Já começando a compreender as analogias, simbologias e sabedoria daquela entidade espiritual eu, então, ousei lhe fazer mais uma pergunta:
— Irmão Horácio, desculpe a interrupção, mas o senhor poderia responder uma pergunta?
— Certamente, companheiro!
— É que eu gostaria de saber quem eram as pessoas com rostos inidentificáveis que eu, em minha visão, observei apedrejando a vidraçaria da casa. Por acaso estas pessoas também seriam estes irmãos de jornada pertencentes a outras denominações religiosas?
— Você pode não se lembrar, mas esta pergunta eu já lhe respondi anteriormente!
— Como assim?
— Estas pessoas companheiro, são os próprios moradores da casa!
— O que? Os próprios umbandistas? Mas, por quê?
— Esta pergunta eu também já lhe respondi antes, mas posso repetir: cada um dos moradores da casa quer que ela, ou seja, a umbanda, tenha o acabamento e proteção que lhes convém como melhor e, como não chegam num acordo e julgando-se os únicos donos dela, passam a afirmar que se ela, a casa, não pode ficar “do jeito” deles, que também não ficara de jeito algum. Muitos destes moradores, inclusive, ficam num estado de ânimo tão alterado que passam a jogar pedras na vidraçaria da própria casa onde residem.
— Meu Deus!!!!
— Mas como a vidraçaria foi colocada de comum acordo entre todos os moradores e, principalmente, como a casa é protegida por Deus, nenhum destes objetos arremessados consegue destruí-la.
— Puxa, a proteção de Deus é maravilhosa! Mas esta atitude dos moradores da casa é terrível, não é verdade irmão Horácio?
— Nem tanto!!! Terrível mesmo é vê-los habitarem a residência há quase cem anos sem fazer muito esforço para realizarem benfeitorias e proteção essenciais a fim de que possam crescer verdadeiramente enquanto religiosos que são.
— Além de terrível, também é incompreensível, não é irmão Horácio?
— Na verdade companheiro, eu posso compreendê-los!
— Sério!?!?
— Certamente. Vocês seres humanos na carne ainda estão bastante longe da perfeição e é justamente uma de suas maiores imperfeições que os fazem ver como verdade absoluta aquilo que vocês julgam verdade e afirmar que é mentira aquilo que para outros é verdade absoluta. Na verdade companheiro a única verdade absoluta existente é Deus e a luz de seu arco-íris sagrado que reflete em sete cores os sete sentidos da Sua criação que vocês devem fazer brilhar na terra em forma de caridade. Vocês, umbandistas, deveriam se unir em torno em torno deste brilho supremo para que possam adquirir sinergia e serem um foco de irradiação deste Setenário sagrado.
— Nossa!!! Irmão Horácio, que palavras lindas!!! Estou profundamente emocionado!!!
— Fico feliz com tua emoção, pois isto significa que minhas palavras encontraram eco em sua consciência e em seu coração; entretanto, infelizmente, só se emocionar não basta!!! É vital o entendimento entre vocês umbandistas para que possa ser realizado o acabamento e proteção da casa!!!
— Entendo.
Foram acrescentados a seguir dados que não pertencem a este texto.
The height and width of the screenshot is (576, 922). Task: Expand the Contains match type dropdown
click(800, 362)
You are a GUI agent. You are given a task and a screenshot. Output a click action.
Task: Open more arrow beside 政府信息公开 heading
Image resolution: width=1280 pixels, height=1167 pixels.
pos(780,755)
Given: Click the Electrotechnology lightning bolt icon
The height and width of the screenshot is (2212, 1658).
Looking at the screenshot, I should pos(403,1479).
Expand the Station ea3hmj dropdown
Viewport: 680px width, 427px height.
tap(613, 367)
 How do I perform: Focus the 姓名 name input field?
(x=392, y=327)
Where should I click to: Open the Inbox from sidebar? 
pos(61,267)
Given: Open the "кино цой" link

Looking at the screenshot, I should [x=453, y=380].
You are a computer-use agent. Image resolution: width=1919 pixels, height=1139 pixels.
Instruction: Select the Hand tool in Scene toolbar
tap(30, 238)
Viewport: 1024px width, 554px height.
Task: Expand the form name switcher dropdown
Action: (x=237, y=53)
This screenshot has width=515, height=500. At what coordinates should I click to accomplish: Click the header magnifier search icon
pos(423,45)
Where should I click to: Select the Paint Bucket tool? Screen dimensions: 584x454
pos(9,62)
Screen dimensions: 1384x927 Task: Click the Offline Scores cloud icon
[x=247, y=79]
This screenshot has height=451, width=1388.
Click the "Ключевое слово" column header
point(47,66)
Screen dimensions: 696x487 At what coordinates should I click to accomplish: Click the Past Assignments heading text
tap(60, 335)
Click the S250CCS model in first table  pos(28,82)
Mas, diga-me irmão Horácio, é esse o motivo de eu estar percebendo o vosso olhar marejado de lágrimas: o desentendimento entre nós umbandistas? São lágrimas de tristeza?
— Pelo contrario companheiro: são lagrimas da mais profunda e sincera alegria!
— Como? Alegria? Mas, por quê?
— Você se recorda quando esteve comigo, no interior da casa, do fato de que apenas a minoria de seus moradores encontrava-se dormindo?
— Sim, lembro.
— Sabe por que eles estavam dormindo?
— Não.
— Pois eu lhe digo que eles estavam dormindo o afamado “sono dos justos”.
— Hein? Não entendi!!!
— Então entenda que foram aqueles poucos moradores os únicos que procuraram cavar o poço artesiano para que, não somente eles, mas todos os moradores da casa tivessem algo para beber e fazerem o seu asseio.
— Verdade?
— Certamente. Também foram estes poucos moradores que providenciaram lamparinas e velas para que a casa não ficasse na mais profunda penumbra.
— E os demais moradores, por que não os ajudaram?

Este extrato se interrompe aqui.